John Williams fue un profesor universitario durante más de treinta años. Periodista y escritor nacido en Texas, tras dos años en el ejército -desde 1942-, estudió en Denver, se doctoró en Misuri y dirigió la carrera Escritura Creativa, otra vez en Denver. Publicó cuatro novelas y cosechó algún premio. Stoner, la tercera de ellas, vendió apenas dos mil ejemplares en su primera publicación, de 1965. Una buena reseña periodística y unos pocos seguidores silenciosos la salvaron más de una vez y lograron reediciones que nunca llegaban a vender lo suficiente. El libro sobrevivía a duras penas, en polvorientas estanterías. Hasta que un día, del otro lado del océano, las manos perfumadas de Ana Gavalda, escritora francesa, lo tradujeron a su idioma. Y, por esas cosas del transcurrir, la novela fue libro del año en Gran Bretaña en 2013. Desde allí, repatriado por los americanos y puesto a rodar, suma constantes reediciones con fama de clásico. Entre otros elogios, en la primera página de la edición de local, de editorial “Fiordo”, se lee: “Una gema injustamente olvidada”. En 1944, Williams ya había muerto, jubilado en Arkansas.
William sin ese caminó las dos guerras mundiales de su siglo por los pasillos de la misma universidad, donde un día y por azar, se enamoró de la literatura, mientras se desembarazaba del mandato familiar para adentrarse en la pasión por la poesía y la prosa medieval. De ese modo, las restituyó para sus alumnos y para sí.

# [Lista de tareas]
1) Contesta según el texto sobre la novela Stoner:
(a) ¿Cuántos ejemplares vendió la novela en su primera publicación?
(b) ¿Quién la tradujo al francés?
(c) ¿En qué año fue libro del año en Gran Bretaña?
2) Escribe la continuación del texto sobre la novela Stoner a partir de su última oración.

# [Fragmentos de registros]
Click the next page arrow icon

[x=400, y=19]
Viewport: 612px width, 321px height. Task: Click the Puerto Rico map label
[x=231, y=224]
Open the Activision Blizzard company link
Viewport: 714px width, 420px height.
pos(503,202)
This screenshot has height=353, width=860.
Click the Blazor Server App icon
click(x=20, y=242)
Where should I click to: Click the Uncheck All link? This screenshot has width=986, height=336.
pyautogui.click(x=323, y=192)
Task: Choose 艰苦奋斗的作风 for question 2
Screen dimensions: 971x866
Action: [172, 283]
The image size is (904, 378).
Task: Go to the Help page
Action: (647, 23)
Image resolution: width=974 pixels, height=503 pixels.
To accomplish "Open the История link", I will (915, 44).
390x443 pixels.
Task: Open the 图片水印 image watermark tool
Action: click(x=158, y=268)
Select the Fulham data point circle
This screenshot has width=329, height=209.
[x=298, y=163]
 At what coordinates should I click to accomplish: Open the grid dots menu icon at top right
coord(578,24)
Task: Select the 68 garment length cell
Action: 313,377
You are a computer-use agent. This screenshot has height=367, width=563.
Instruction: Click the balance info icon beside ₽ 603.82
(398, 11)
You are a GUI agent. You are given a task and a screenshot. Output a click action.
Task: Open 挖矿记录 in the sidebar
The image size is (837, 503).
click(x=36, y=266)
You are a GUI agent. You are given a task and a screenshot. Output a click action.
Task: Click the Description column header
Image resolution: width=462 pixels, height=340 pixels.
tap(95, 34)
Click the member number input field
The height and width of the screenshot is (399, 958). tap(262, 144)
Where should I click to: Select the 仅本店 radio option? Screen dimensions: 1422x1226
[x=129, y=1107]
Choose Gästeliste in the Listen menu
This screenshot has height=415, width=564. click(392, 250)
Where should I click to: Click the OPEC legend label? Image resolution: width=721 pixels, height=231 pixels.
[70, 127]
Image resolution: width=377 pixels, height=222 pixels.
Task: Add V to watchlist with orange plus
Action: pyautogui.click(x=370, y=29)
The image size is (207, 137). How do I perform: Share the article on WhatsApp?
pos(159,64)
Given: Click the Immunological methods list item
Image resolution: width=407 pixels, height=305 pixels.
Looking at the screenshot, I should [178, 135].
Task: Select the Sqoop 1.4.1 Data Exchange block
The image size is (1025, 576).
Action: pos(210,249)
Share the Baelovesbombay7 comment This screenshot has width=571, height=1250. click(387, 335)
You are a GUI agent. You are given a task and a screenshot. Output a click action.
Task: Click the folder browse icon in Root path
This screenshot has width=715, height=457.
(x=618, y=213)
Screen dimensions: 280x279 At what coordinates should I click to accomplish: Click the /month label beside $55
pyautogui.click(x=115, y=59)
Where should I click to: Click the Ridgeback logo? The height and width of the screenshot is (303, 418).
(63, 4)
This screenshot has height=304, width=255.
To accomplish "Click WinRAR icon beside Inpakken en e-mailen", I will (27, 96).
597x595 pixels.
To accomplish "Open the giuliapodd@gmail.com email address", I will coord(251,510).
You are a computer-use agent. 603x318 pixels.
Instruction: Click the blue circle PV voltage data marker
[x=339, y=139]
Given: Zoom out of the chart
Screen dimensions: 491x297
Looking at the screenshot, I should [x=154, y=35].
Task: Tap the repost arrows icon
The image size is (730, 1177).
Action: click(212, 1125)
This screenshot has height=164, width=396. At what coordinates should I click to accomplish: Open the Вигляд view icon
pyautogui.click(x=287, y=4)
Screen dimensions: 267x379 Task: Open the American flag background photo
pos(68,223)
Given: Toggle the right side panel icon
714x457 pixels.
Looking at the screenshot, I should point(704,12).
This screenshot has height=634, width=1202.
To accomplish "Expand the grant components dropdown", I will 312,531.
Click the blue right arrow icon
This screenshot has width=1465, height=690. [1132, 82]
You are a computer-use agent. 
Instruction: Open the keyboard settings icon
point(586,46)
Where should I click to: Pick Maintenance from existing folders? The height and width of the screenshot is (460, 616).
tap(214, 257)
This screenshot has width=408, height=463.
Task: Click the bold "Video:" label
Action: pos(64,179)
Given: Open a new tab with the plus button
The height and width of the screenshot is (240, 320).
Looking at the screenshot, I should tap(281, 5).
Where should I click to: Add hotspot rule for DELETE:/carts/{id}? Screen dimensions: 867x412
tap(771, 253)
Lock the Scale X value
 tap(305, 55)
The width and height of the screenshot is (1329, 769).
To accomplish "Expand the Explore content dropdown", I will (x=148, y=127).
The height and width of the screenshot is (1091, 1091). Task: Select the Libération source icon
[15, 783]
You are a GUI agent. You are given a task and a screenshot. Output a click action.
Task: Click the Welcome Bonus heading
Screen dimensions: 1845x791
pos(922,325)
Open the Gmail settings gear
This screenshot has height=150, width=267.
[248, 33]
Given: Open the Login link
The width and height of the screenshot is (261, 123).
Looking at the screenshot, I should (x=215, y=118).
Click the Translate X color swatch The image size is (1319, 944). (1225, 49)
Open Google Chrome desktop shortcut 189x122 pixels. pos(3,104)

# [Respuestas]
1)
(a) Apenas dos mil ejemplares.
(b) Ana Gavalda, escritora francesa.
(c) En 2013.

2)
“Las estudiaremos con tres propósitos: como obras literarias en sí mismas; como una muestra de los comienzos del estilo y del método literario en la tradición inglesa; y como soluciones retóricas y gramáticas a problemas del discurso que aún en la actualidad pueden tener aplicación y valor práctico”, dijo ante la perplejidad de casi todos en su aula, poco antes de que el cáncer se manifestara y llegara el final. A él, al exiliado del mundo, quien se había trasplantado al claustro de la universidad, por cuyos muchos alumnos había sido olvidado rápidamente, tal como sucedió, por años, al libro que le dio vida. Algo más tarde, falleció el hombre que había hablado de la muerte como “otro exilio, más extraño y duradero que los que había conocido antes”.
TIEMPO AFUERA
«¿Para qué estudiar una gramática extranjera?
El mensaje que te pide que regreses
estará escrito en un idioma familiar.»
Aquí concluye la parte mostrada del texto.